Amgen, the company developing the drug, announced the updated findings in a press release. Full data from the analysis will be submitted for presentation at a future medical meeting.
"While the overall survival results of the TRINOVA-1 study are disappointing, this study is the first of three phase III trials designed to evaluate the safety and efficacy of trebananib in patients with ovarian cancer," Sean E. Harper, MD, executive vice president of Research and Development at Amgen, said in a statement. "We continue to explore the potential of trebananib's novel anti-tumor mechanism of action in other cancer settings."
In the phase III study, patients were randomized to weekly paclitaxel plus trebananib (n = 461) or placebo (n = 458). Intravenous trebananib was administered at 15 mg/kg weekly. The majority of patients had progression on 1-2 prior therapies.
The median PFS was 7.2 months with trebananib versus 5.4 months with placebo (HR = 0.66; 95% CI; 0.57-0.77;P<.001).

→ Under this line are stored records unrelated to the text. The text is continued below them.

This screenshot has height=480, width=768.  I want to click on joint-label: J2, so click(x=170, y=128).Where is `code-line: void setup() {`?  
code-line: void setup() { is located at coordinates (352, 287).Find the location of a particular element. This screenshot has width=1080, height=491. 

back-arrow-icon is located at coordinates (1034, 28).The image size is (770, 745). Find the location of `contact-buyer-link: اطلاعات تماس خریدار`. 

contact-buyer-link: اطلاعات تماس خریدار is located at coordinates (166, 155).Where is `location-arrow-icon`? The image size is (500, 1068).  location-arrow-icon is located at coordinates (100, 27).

The response rate was 38% with trebananib and 30% with placebo. When data were initially presented as a late-breaking abstract at the 2013 European Cancer Congress, after a third of events, the median OS was 19.0 versus 17.3 months (HR = 0.86;P= 0.19), for trebananib and placebo, respectively.
Incidence of grade 3 or higher adverse events was similar between treatment groups (56% with trebananib vs 54% with placebo). The discontinuation rate was higher in the trebananib arm versus placebo (17% vs 6%). For trebananib versus placebo, the most common grade 3/4 adverse events were ascites (11% vs 8%), neutropenia (6% vs 9%), and abdominal pain (5% vs 5%). Edema of any grade occurred in 64% of patients treated with trebananib versus 28% with placebo.

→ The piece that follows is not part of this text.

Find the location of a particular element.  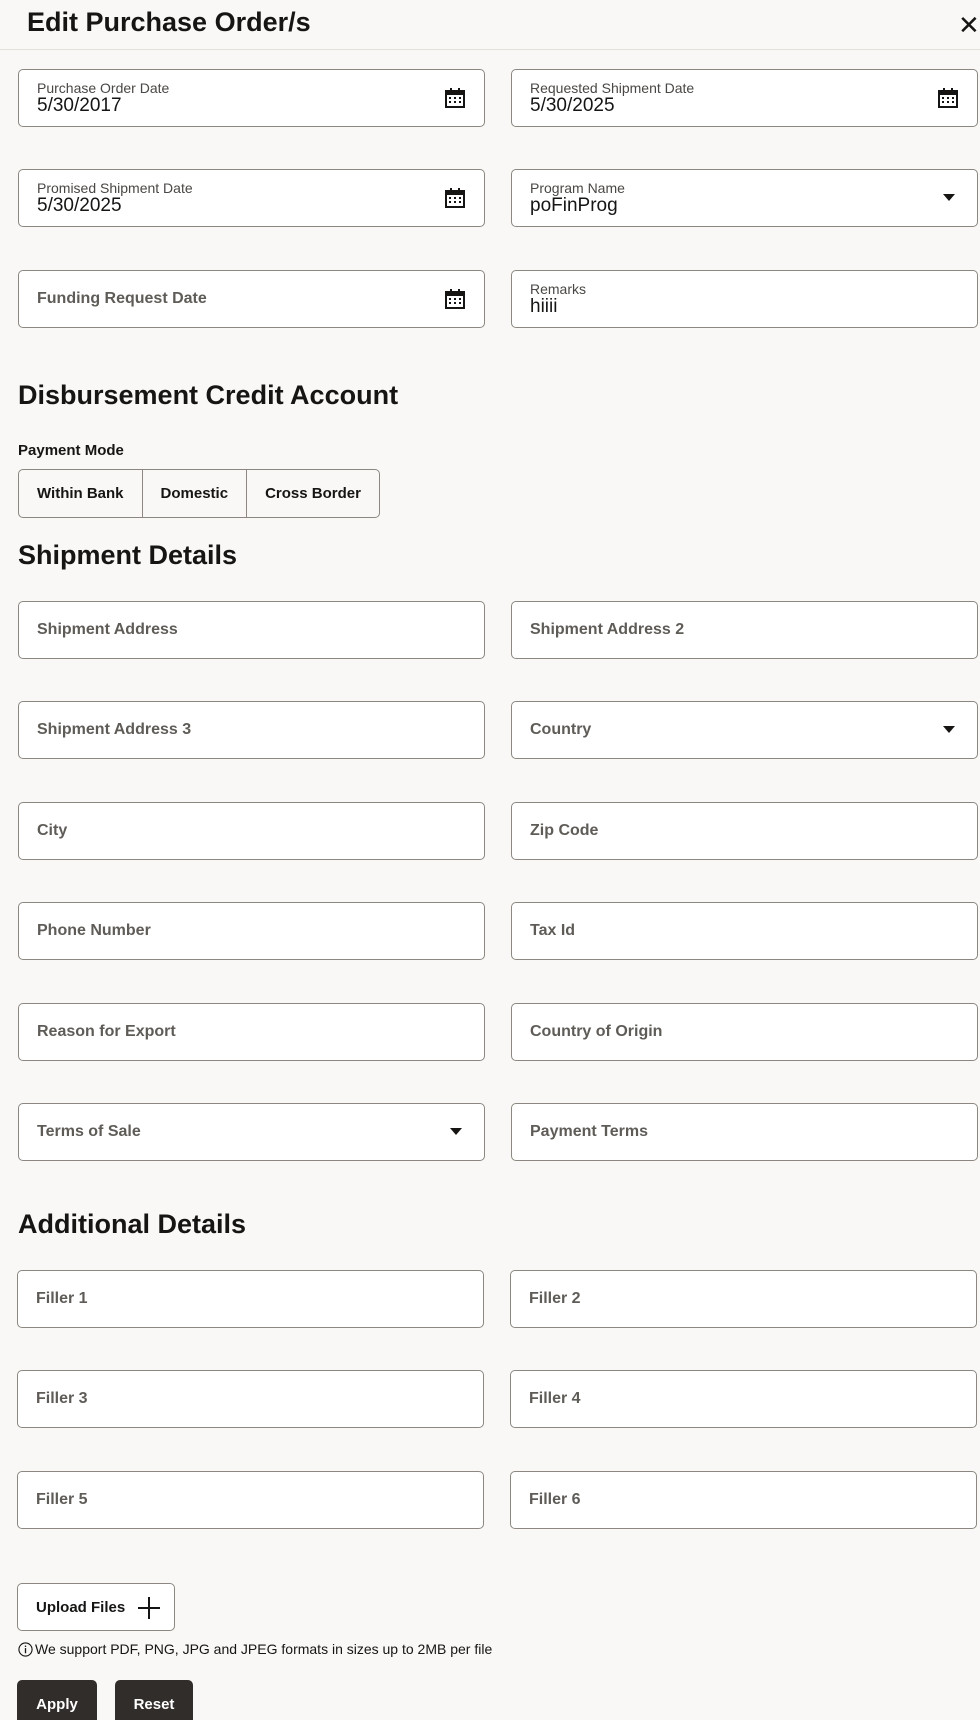

program-name-value: poFinProg is located at coordinates (574, 206).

Trebananib is an investigational anti-angiogenesis recombinant peptide that inhibits the binding of angiopoietin (Ang)-1 and -2 with the Tie2 receptor. Ang-1 and -2 are involved in vessel quality and quantity.
Trebananib continues to be explored in the phase III TRINOVA-2 and -3 studies. The TRINOVA-2 study is investigating whether the addition of trebananib to pegylated liposomal doxorubicin (PLD) improves PFS over PLD alone for patients with recurrent epithelial ovarian, primary peritoneal or fallopian tube cancer. The TRINOVA-3 study is looking at trebananib with paclitaxel or carboplatin versus either chemotherapy agent with placebo as a first-line treatment for patients with epithelial ovarian, primary peritoneal or fallopian tube cancer.
Amgen expects initial data from the TRINOVA-2 trial in 2014 and results from the TRINOVA-3 trial are expected in 2015.